-- SUPPLIED INFORMATION follows --
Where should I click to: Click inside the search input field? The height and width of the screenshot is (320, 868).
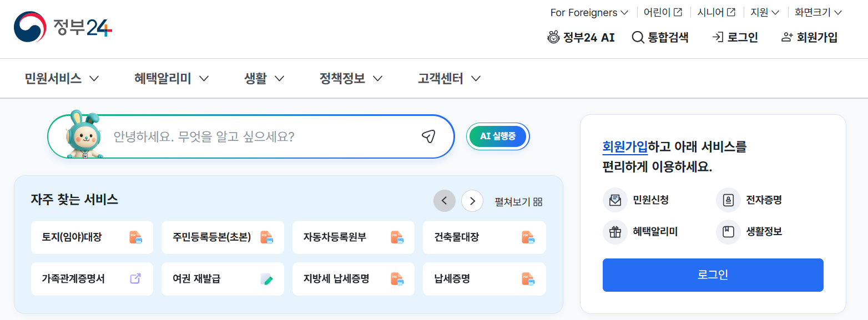[x=250, y=136]
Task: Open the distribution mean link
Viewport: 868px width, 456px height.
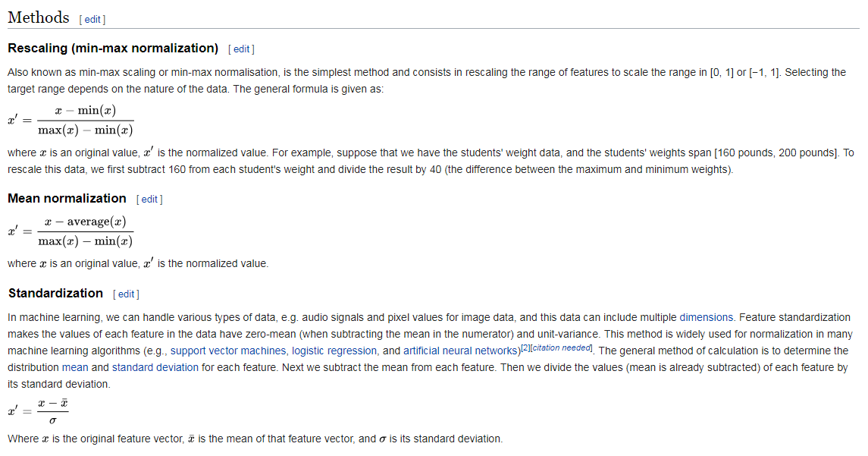Action: tap(74, 367)
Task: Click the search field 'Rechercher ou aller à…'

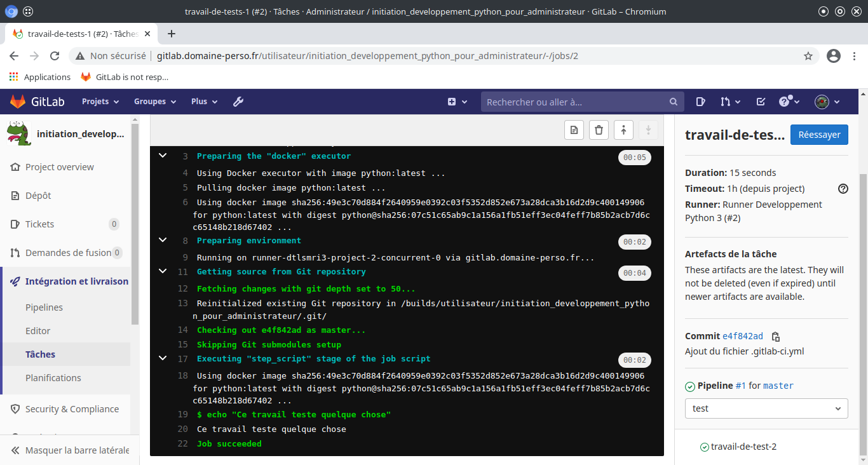Action: point(575,102)
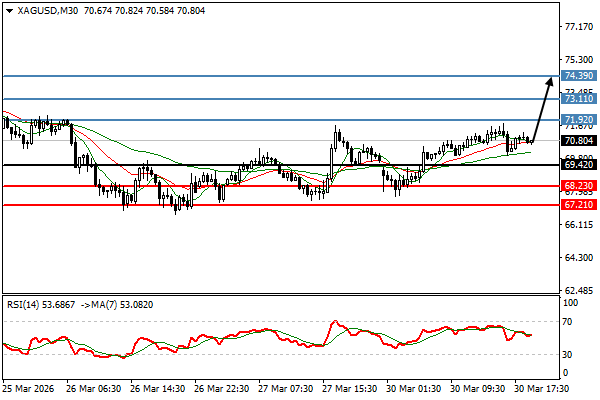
-- SUPPLIED INFORMATION concluded --
HOW TO COMPLETE THIS TASK
Write out all the entries again, word for word, and print no images.

RESULT FOR THIS EXERCISE
Where should I click to: Click inside the search input field? The height and width of the screenshot is (320, 868).
[x=250, y=136]
Task: Open the distribution mean link
Viewport: 868px width, 456px height.
Action: tap(74, 367)
Task: Click the search field 'Rechercher ou aller à…'

Action: point(575,102)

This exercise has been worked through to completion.